> _EXERCISE_:
Continue the travel post about MacGyver moves and the low-pressure shower from the point where it stops.

> _PAGE TEXT_:
Friday, January 29, 2010

MacGyver Moves

One big part of traveling, particularly to the places that I go to, is the need to go with the flow and improvise when need be. For those of you who are Americans, or lived through the 80s, you might know of MacGyver, who was legendary at fixing anything with a little improvising, as the world was threatened to come to an end around him.

In the field it is good to keep in mind MacGyver moves, as you never know when you’ll need them.

The other night when I tried to take a shower after a long day on the road, the water pressure was abysmal. Water pressure is something you don’t even pay attention to, unless you don’t have it.

In this case, it was one of those systems where it is a bathtub with a showerhead on a cord that is too short to hold above your head. Yet, with the water pressure as bad as it was, it was barely at a dribble initially and then stopped flowing entirely if it went above the level of the faucet. This meant, that even squatting, I had to bend my head all the way down just to get a dribble of water. Knowing a dying cause when I saw one, I opted to just get my hair wet and see what I could manage in the morning.

> _Word and element pointing entries_:
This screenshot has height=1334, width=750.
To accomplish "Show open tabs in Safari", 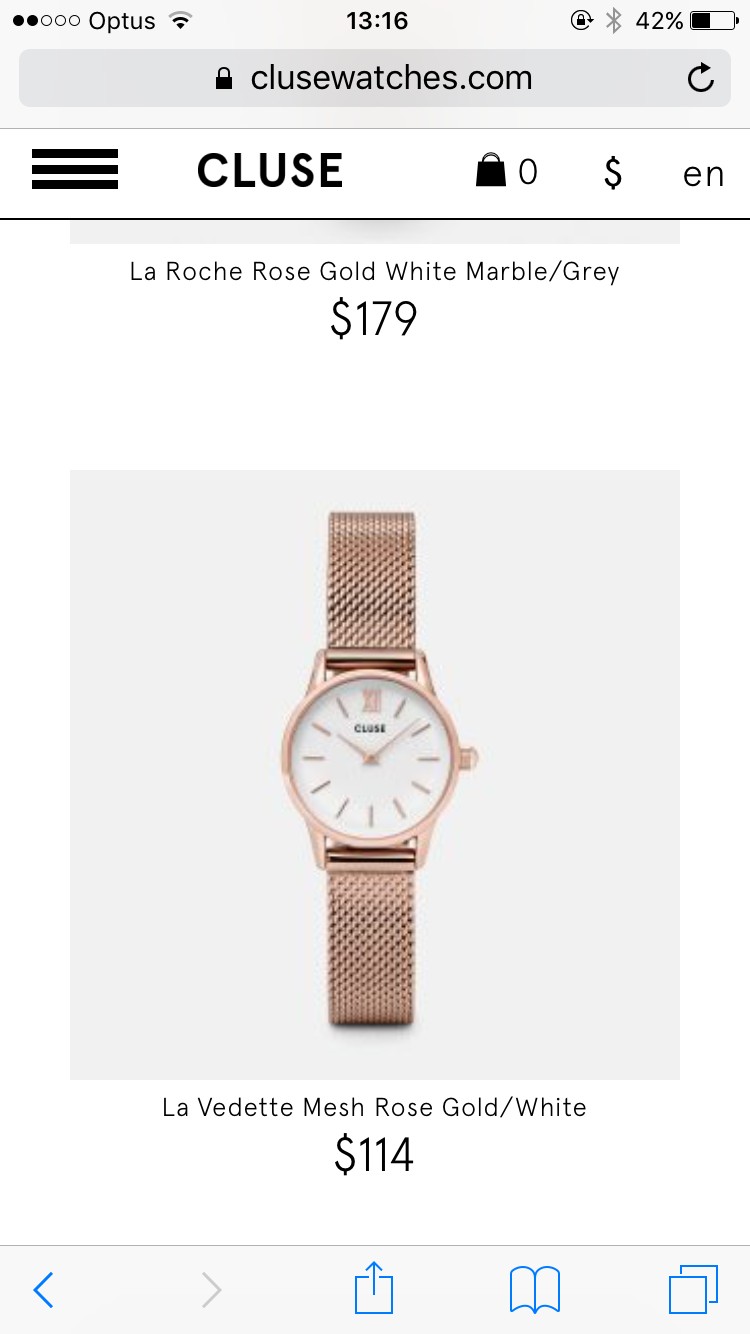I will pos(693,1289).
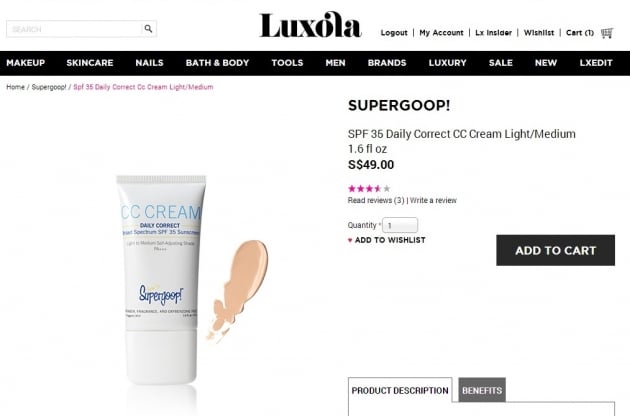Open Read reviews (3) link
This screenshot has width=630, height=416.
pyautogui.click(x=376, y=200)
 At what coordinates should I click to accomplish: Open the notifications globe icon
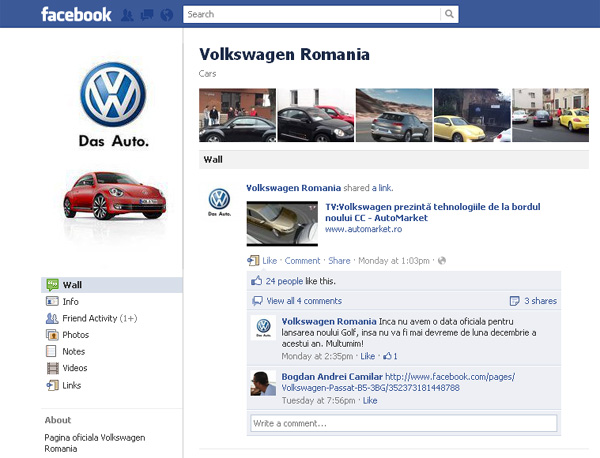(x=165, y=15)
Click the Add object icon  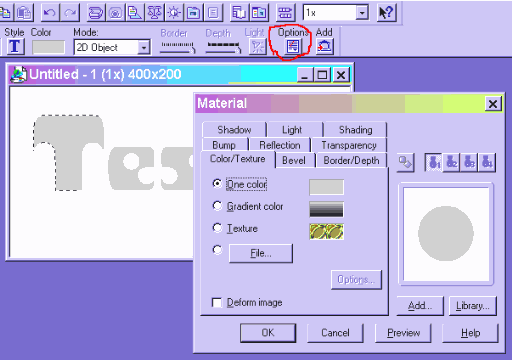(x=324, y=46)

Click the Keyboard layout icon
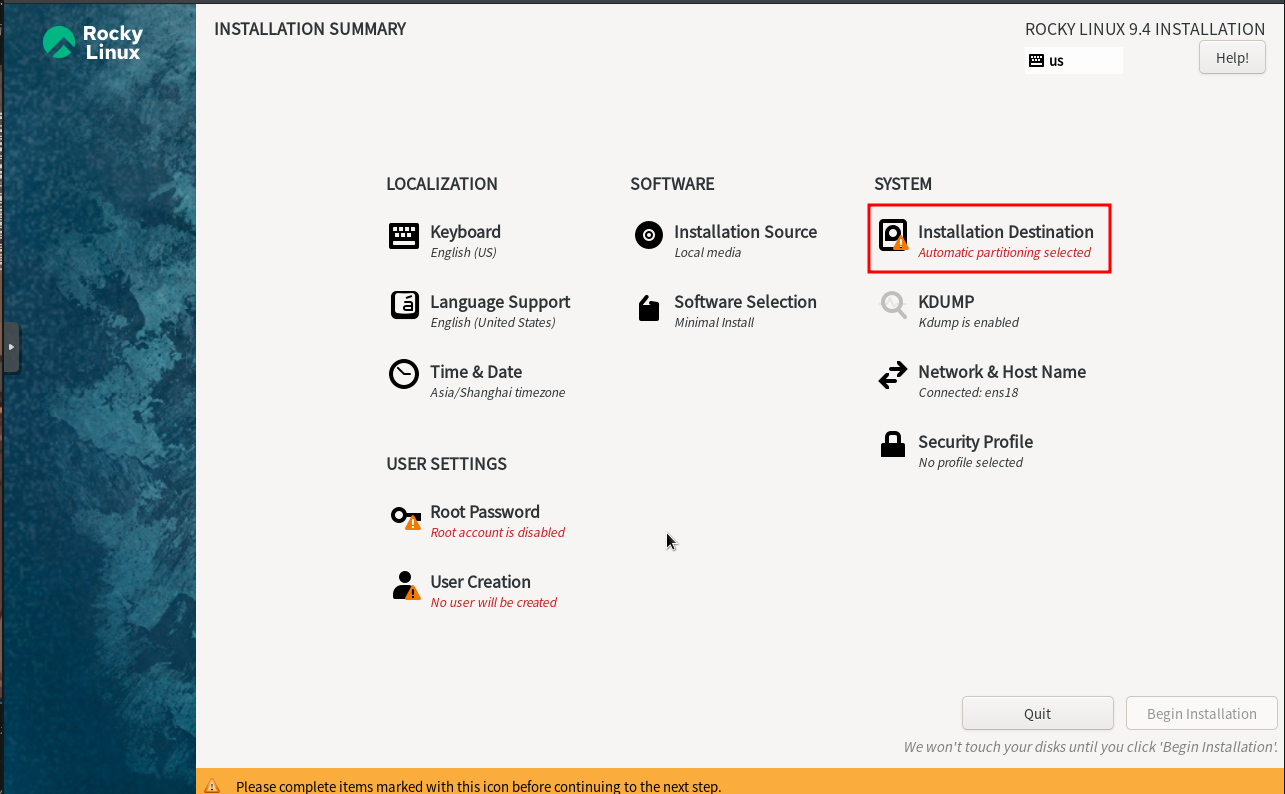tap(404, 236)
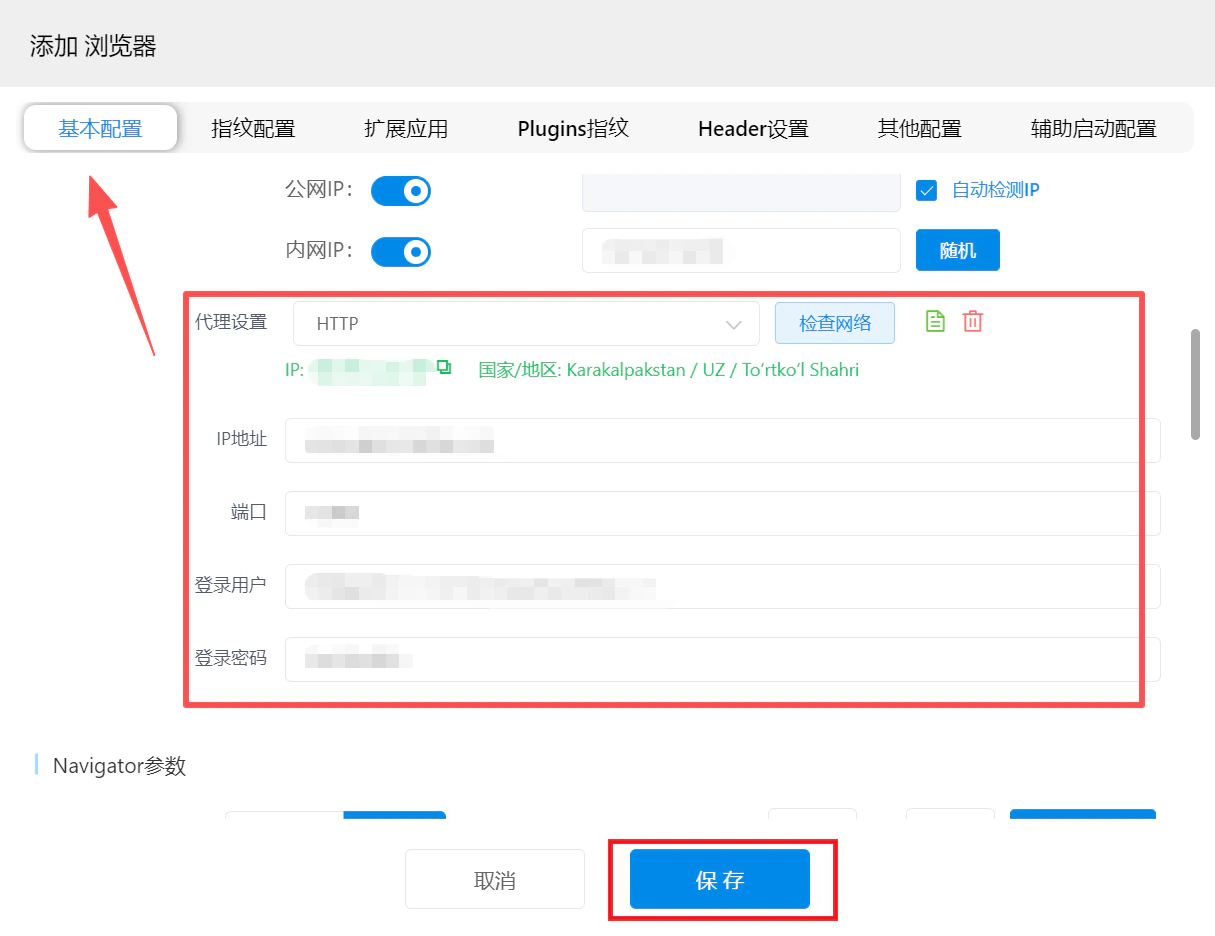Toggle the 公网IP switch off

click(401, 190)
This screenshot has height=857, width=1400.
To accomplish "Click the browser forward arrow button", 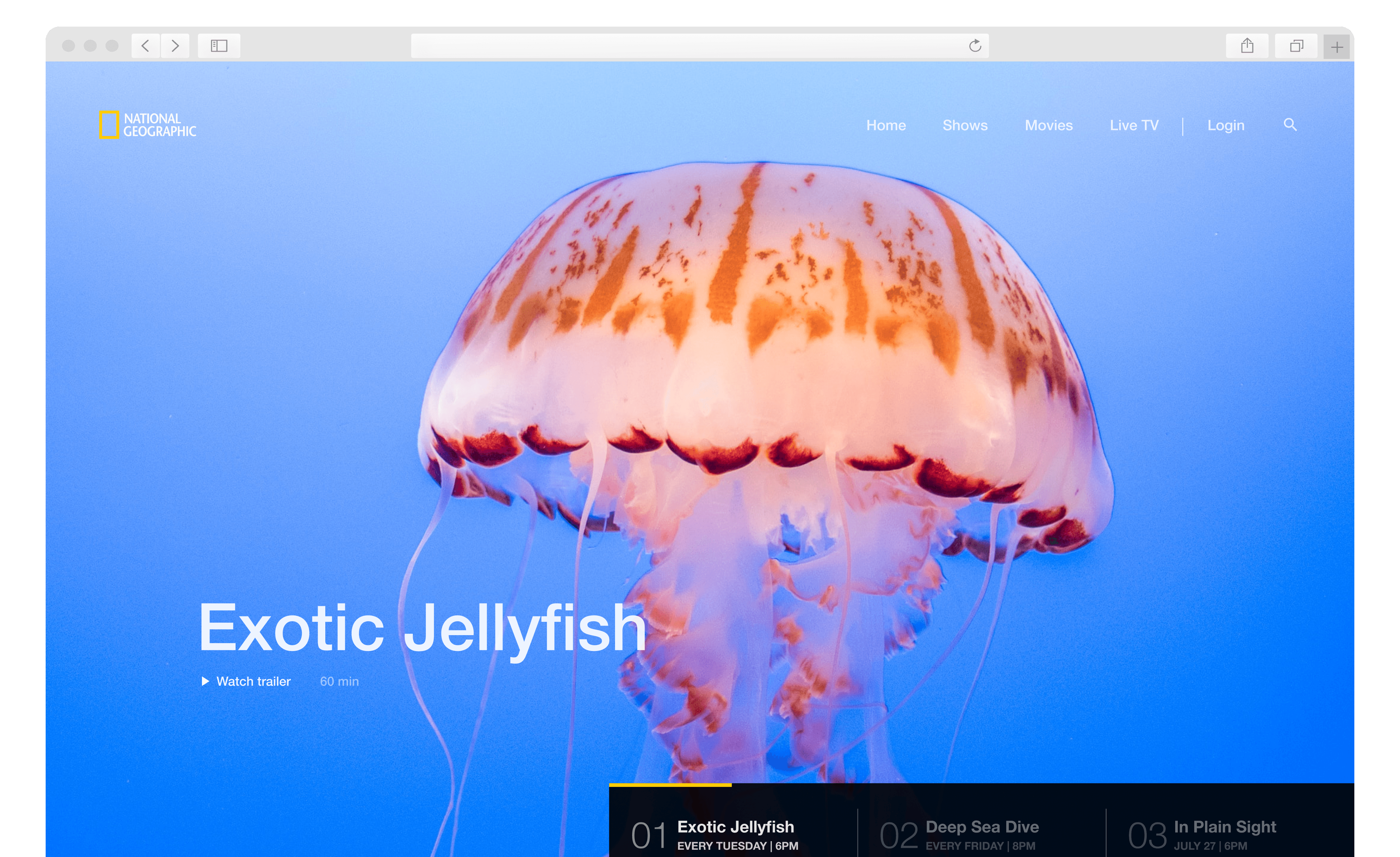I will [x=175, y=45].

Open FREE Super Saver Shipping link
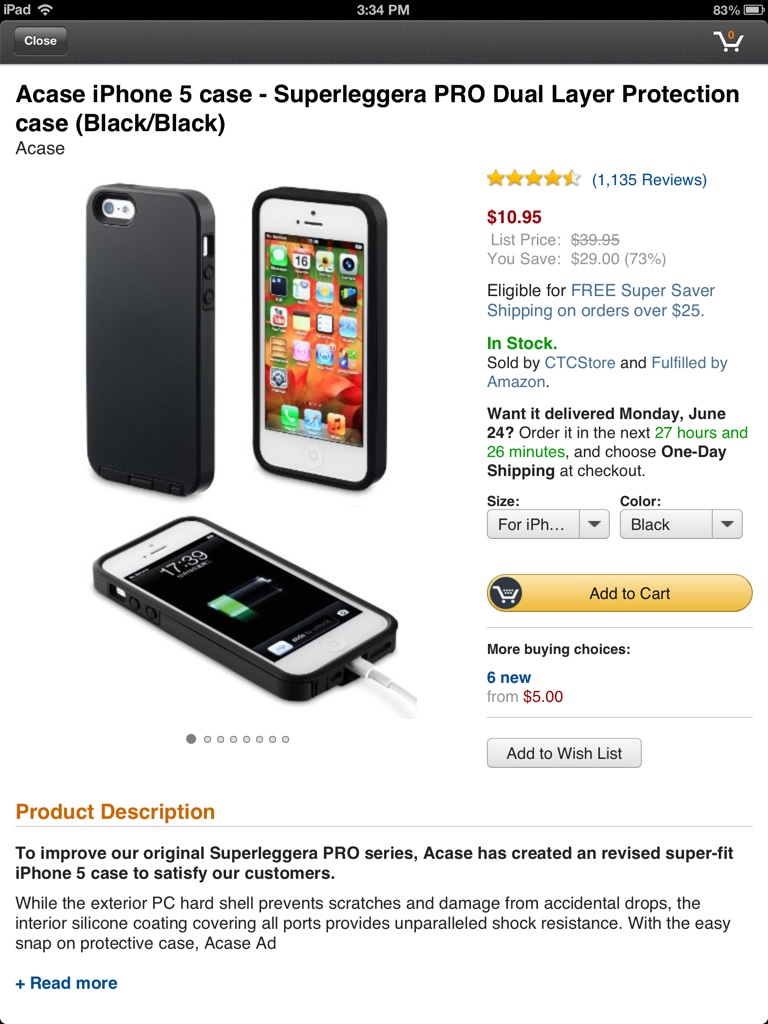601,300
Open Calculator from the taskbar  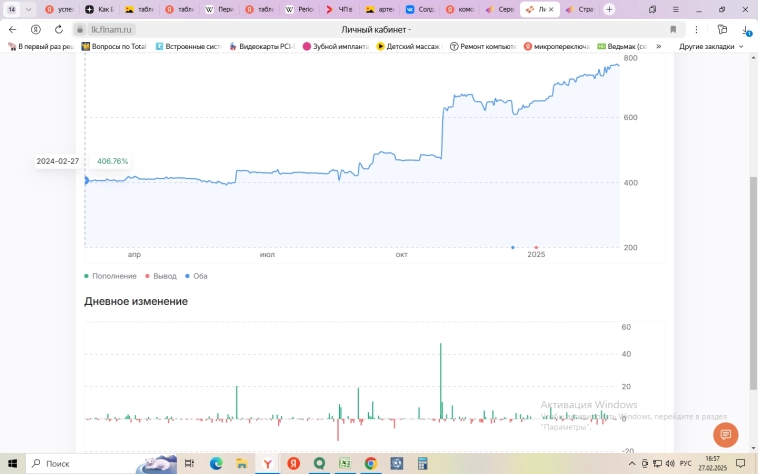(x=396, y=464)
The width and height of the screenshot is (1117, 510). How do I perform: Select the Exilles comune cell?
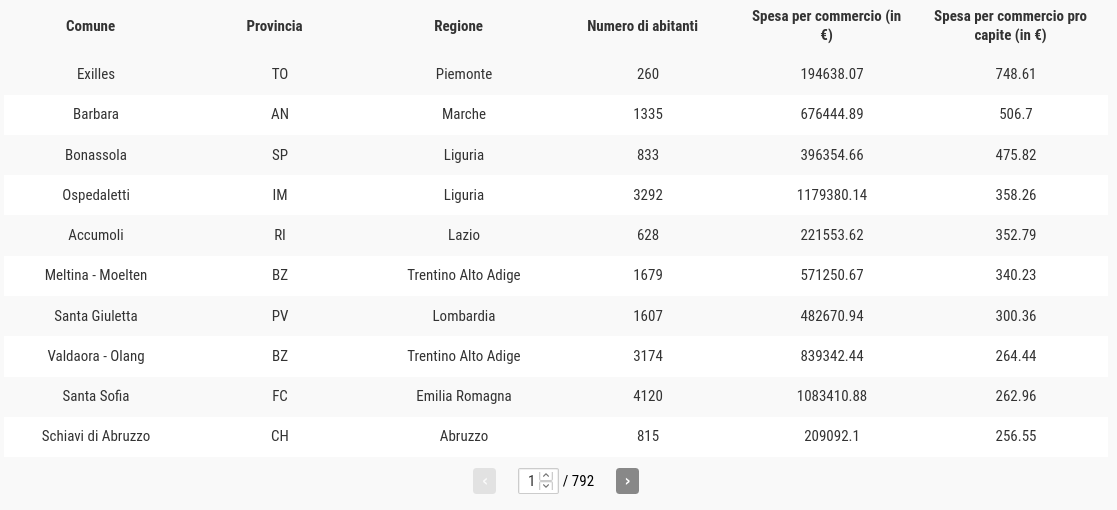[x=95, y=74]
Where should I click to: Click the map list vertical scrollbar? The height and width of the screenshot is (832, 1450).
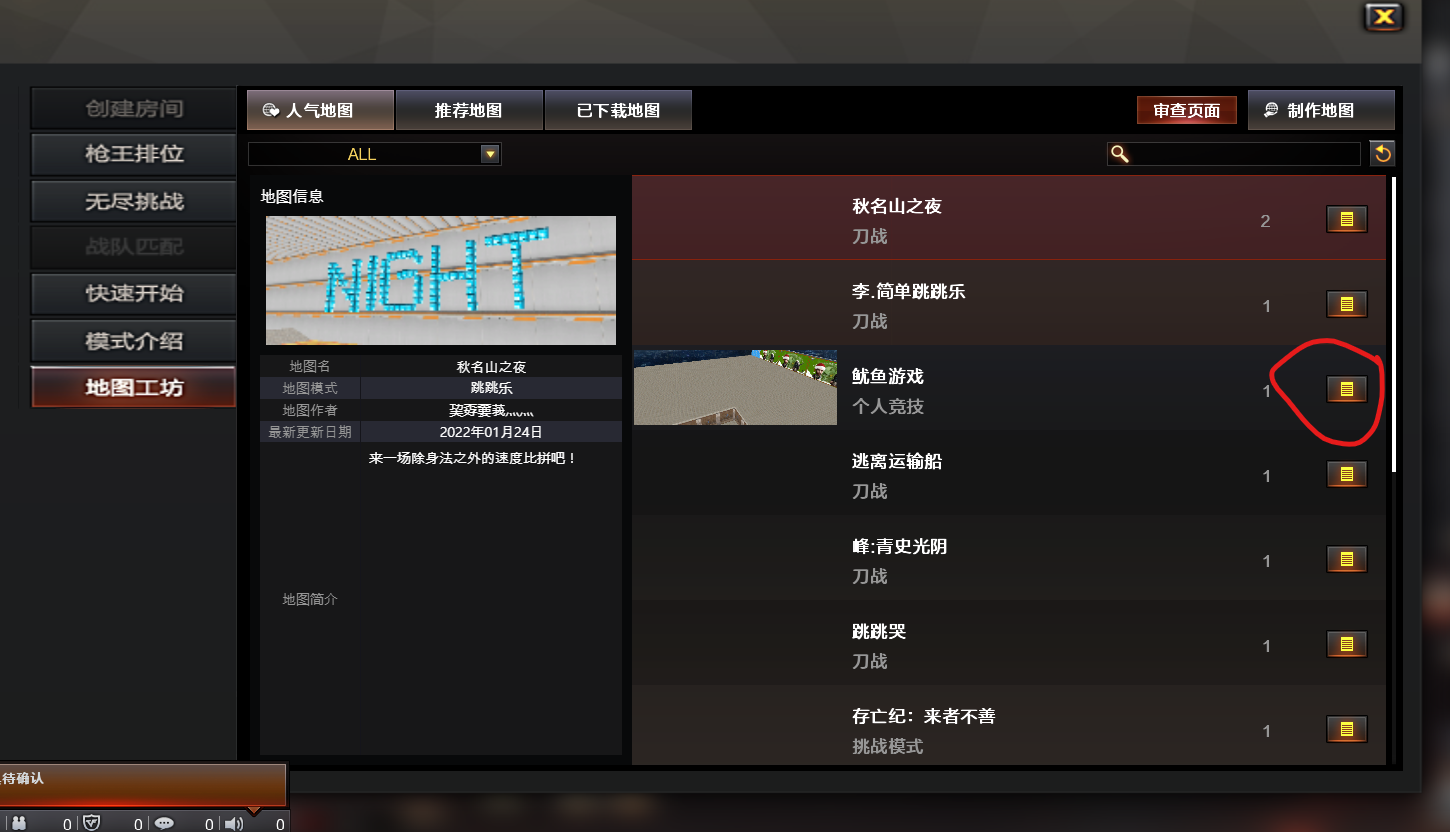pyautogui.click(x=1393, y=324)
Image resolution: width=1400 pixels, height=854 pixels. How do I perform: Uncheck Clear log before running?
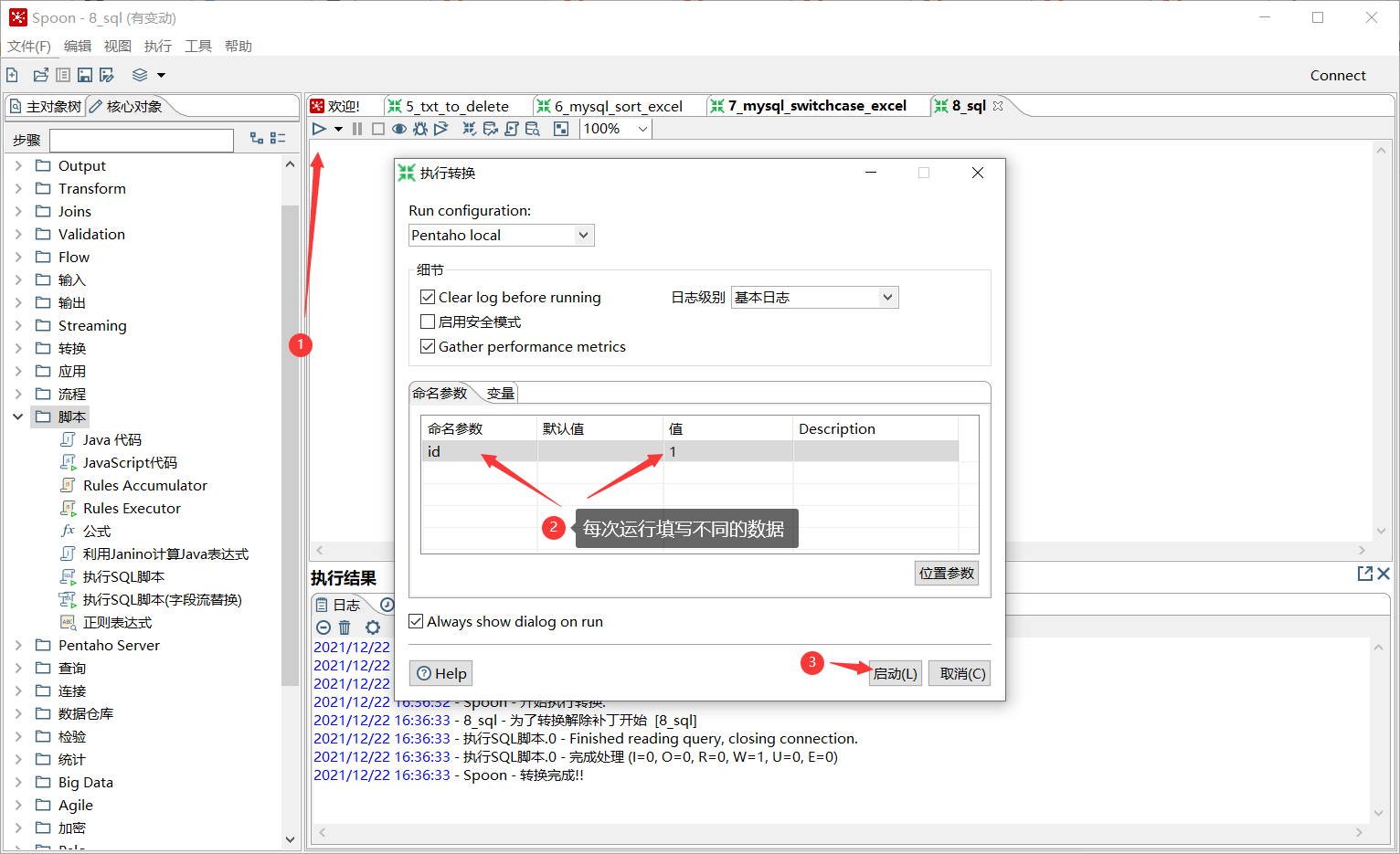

> _SOLVED EXERCISE_:
I ended up getting a bucket from the front desk, but they didn’t have a cup to scoop the water in to have a bucket bath. After looking around for what might pass as a scooper, I took matters into my own hands.

Finding a broken piece of the TV antennae, I used this to stab through an empty water bottle and rip off the top half to make it into an improvised cup. In the mean time I was filling the bucket with water, as the dribble was so slow that it took 15 minutes to fill a bucket.

But alas, a shower! The water was even warm; my first hot “shower” since arriving in DRC. Life is good.

Miel

1 comment:

'Drea said...

I guess the clichés are true:

1). You don't miss your water until your well runs dry.

2). Necessity is the mother of invention.

The media was recently all amazed that kids in Haiti were making modest kites and cars out of milk containers...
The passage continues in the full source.